(Supplied material begins)

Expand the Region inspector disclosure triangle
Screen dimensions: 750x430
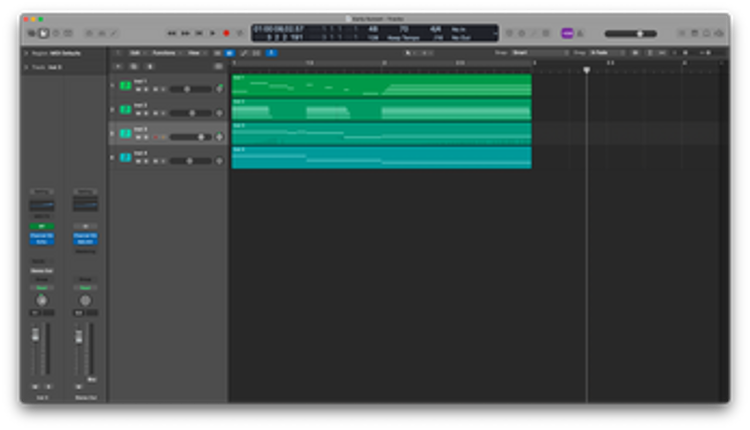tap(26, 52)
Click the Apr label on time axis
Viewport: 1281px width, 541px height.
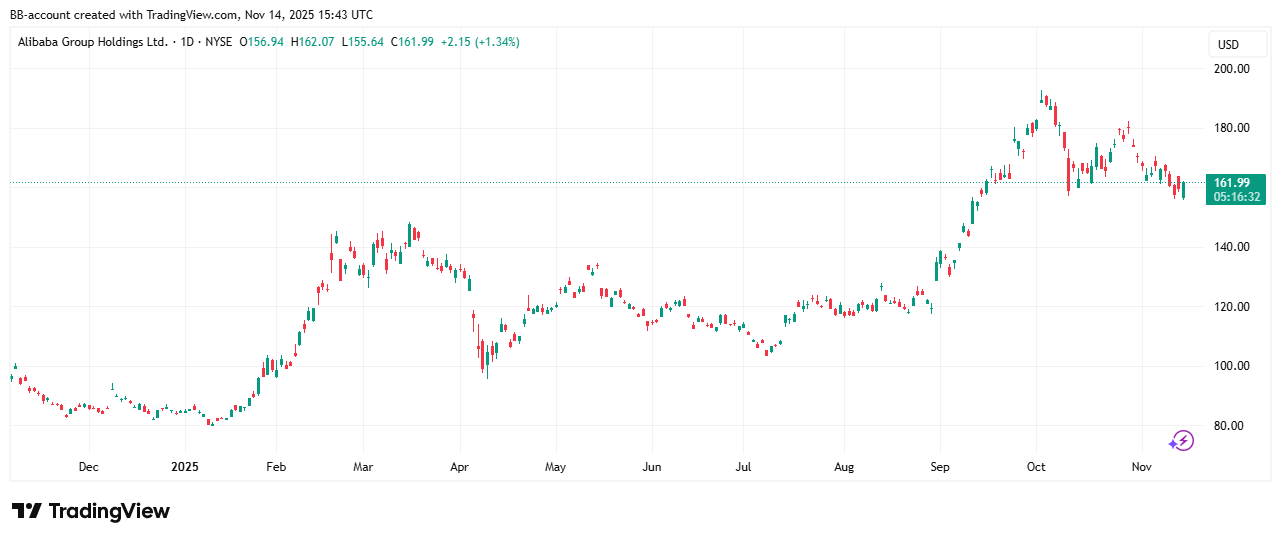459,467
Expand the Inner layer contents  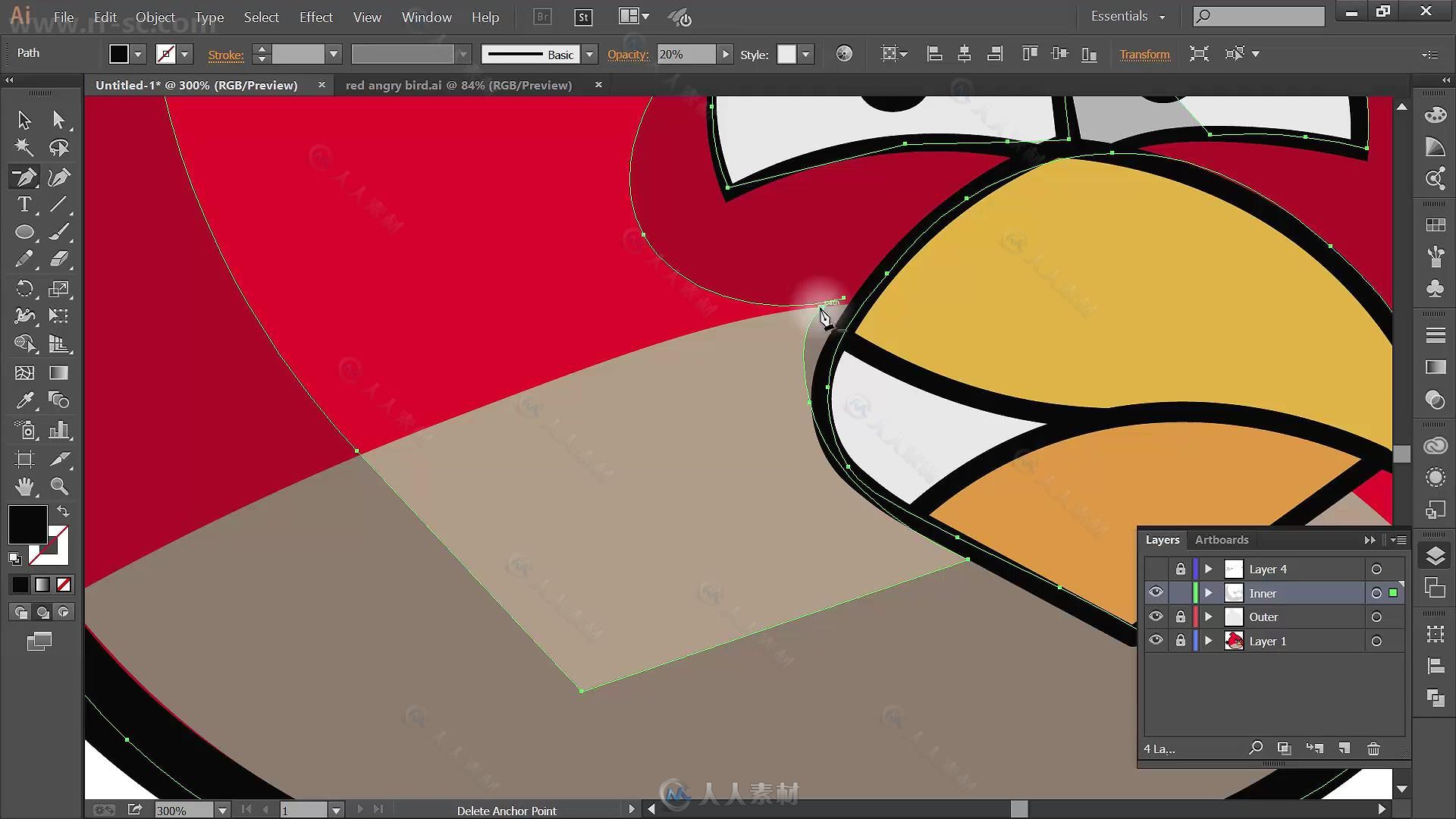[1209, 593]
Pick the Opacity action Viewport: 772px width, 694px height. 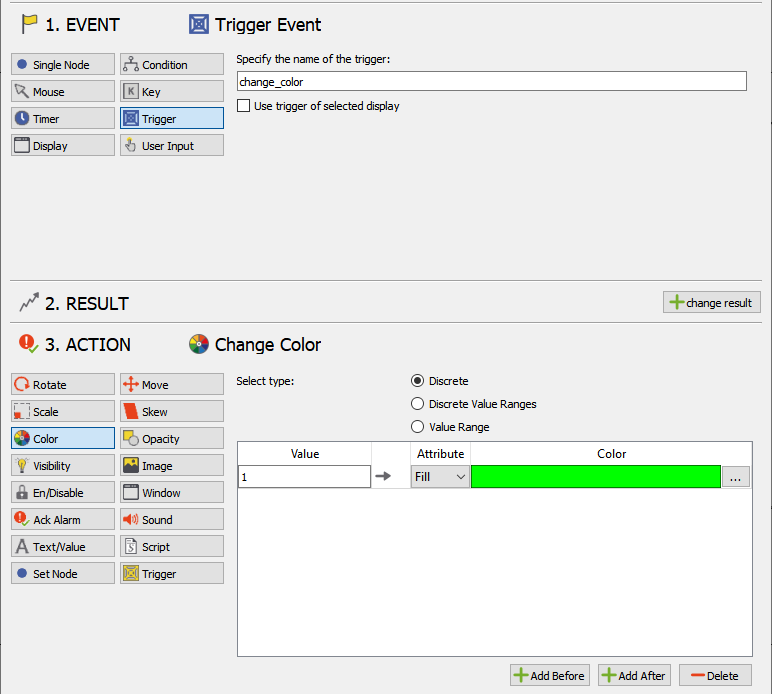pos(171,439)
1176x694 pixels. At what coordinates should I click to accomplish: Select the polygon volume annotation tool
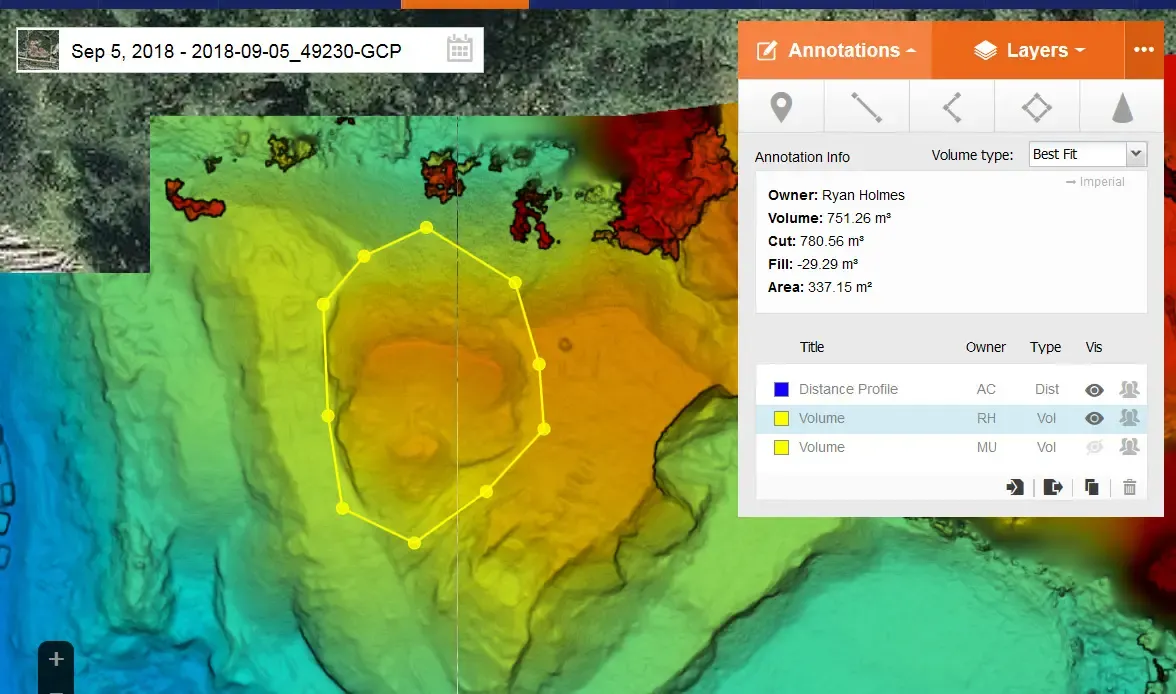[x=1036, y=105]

(Supplied material ends)
(Supplied material begins)

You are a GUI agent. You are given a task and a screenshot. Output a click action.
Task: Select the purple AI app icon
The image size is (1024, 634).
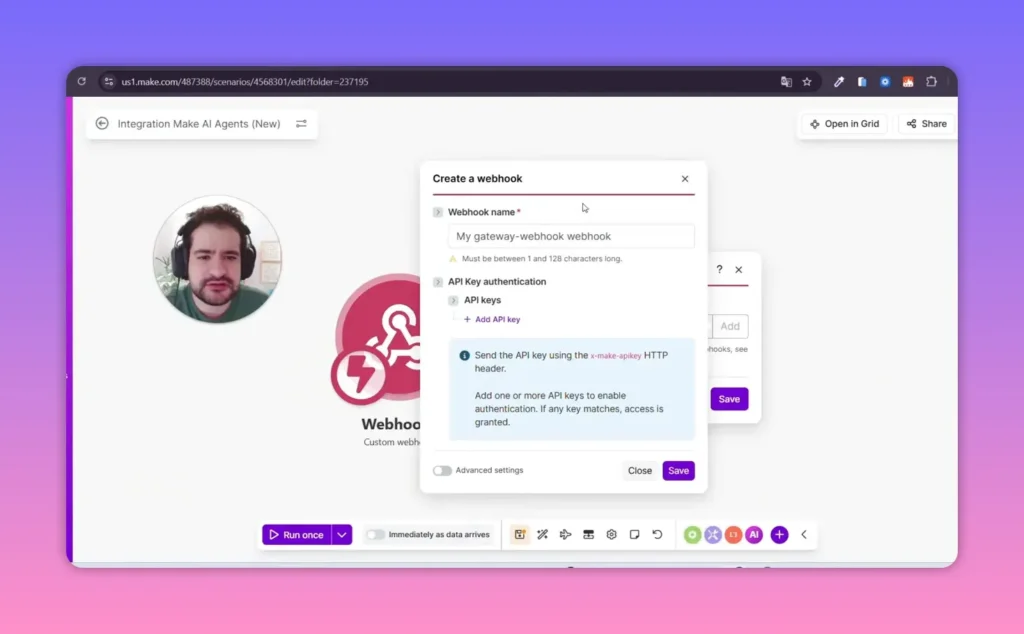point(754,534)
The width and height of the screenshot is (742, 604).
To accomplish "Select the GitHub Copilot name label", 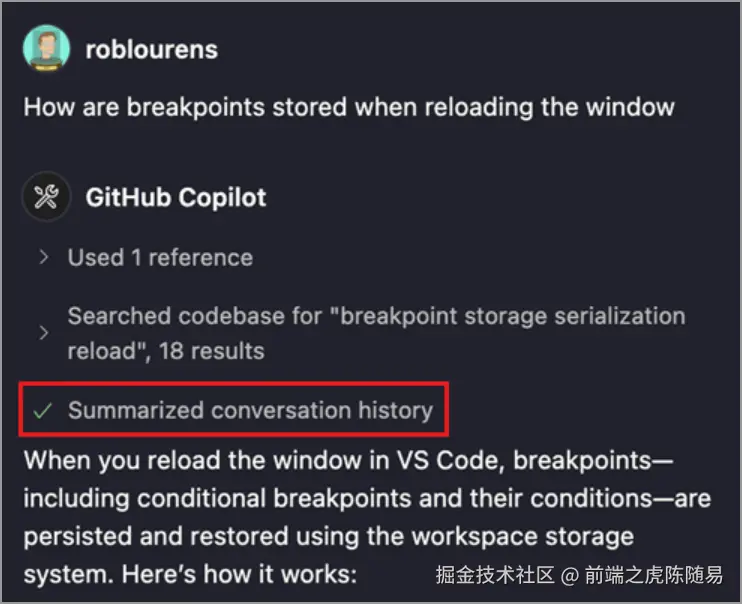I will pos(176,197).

(Supplied material ends)
(Supplied material begins)

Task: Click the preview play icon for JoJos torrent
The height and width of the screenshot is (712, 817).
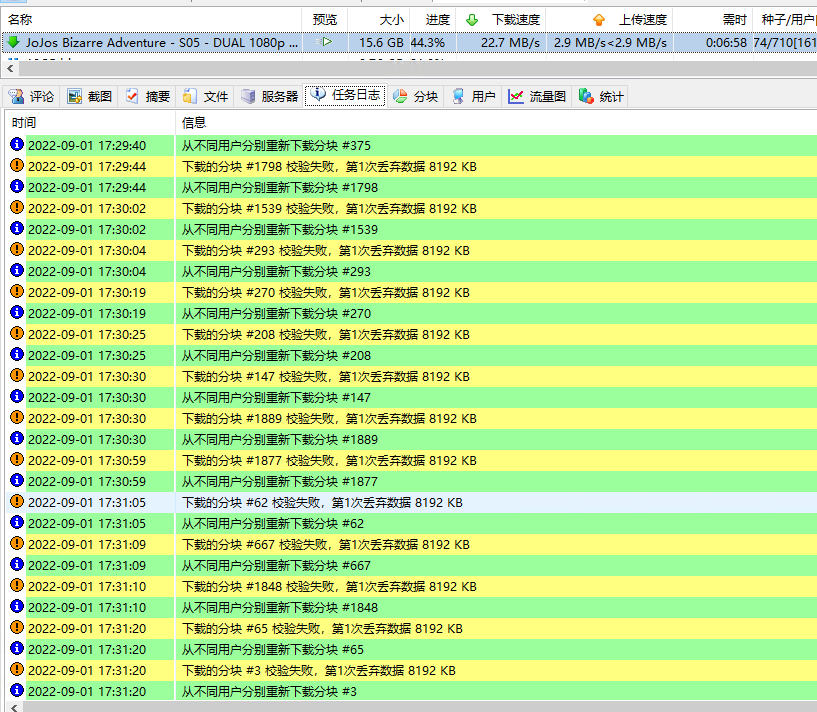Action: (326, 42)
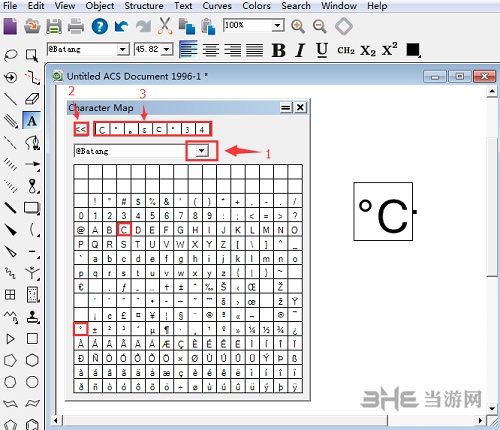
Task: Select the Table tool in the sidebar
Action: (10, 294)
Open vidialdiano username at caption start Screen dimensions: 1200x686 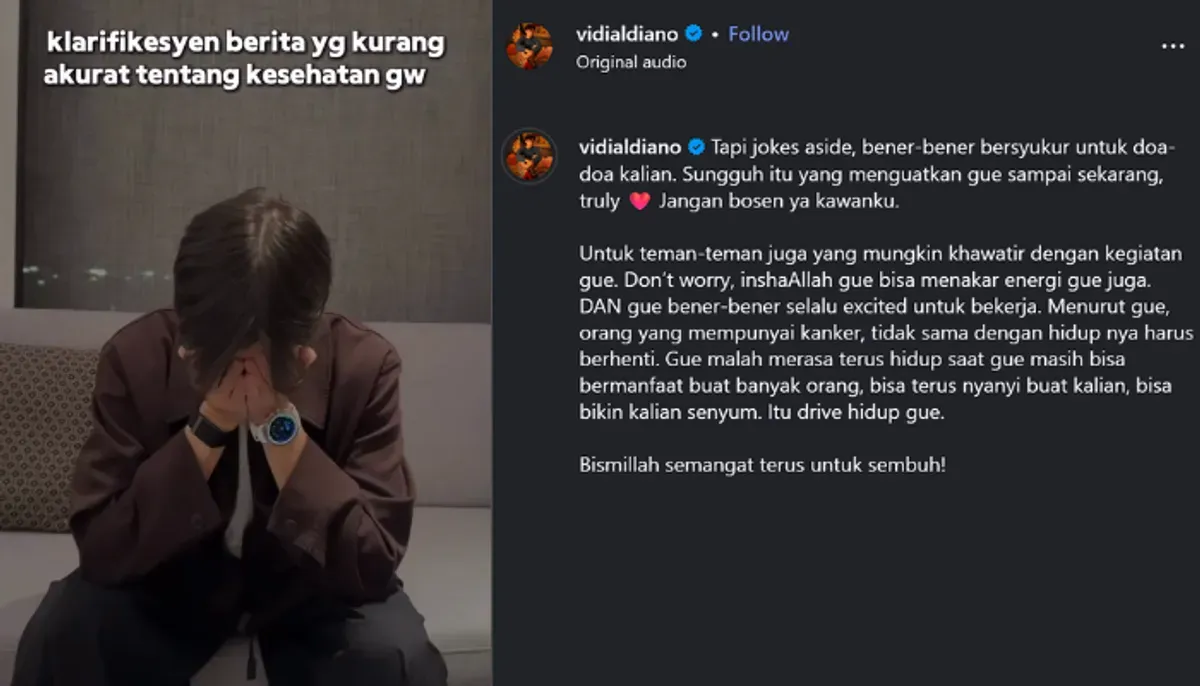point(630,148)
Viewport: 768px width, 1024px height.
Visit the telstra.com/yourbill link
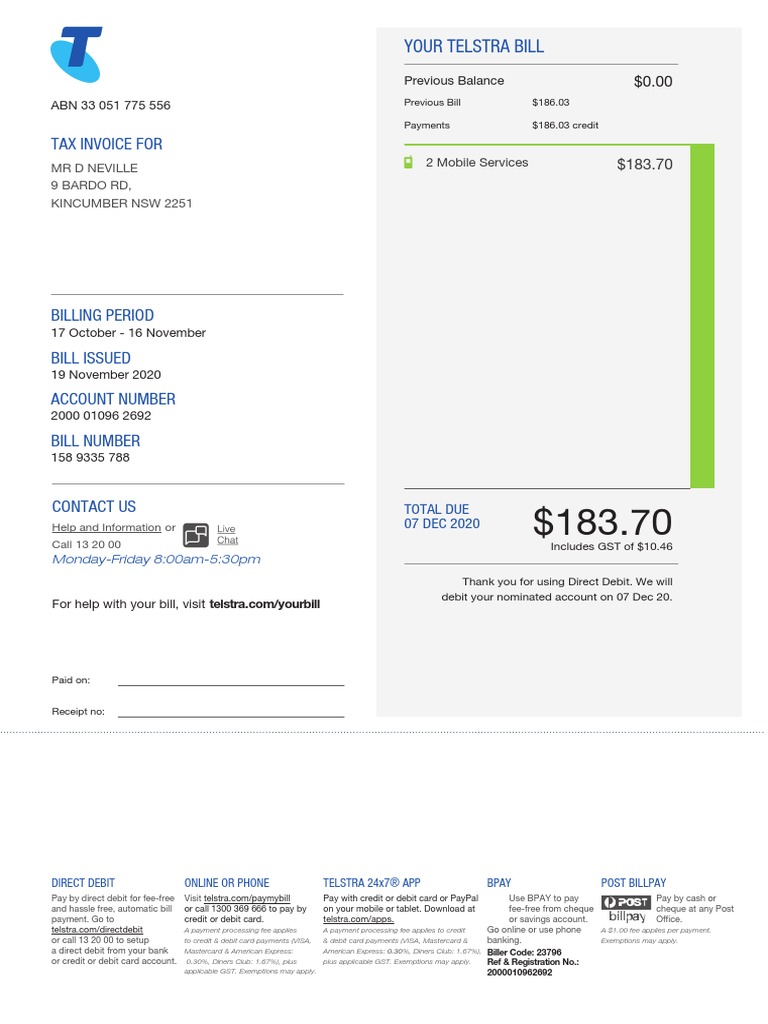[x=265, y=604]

(Supplied material ends)

> **Exercise goal**: Search the material above for the string "icon", and copy every line in which it turns up.

> **Answer below**:
Task: Select the purple AI app icon
Task: Click the preview play icon for JoJos torrent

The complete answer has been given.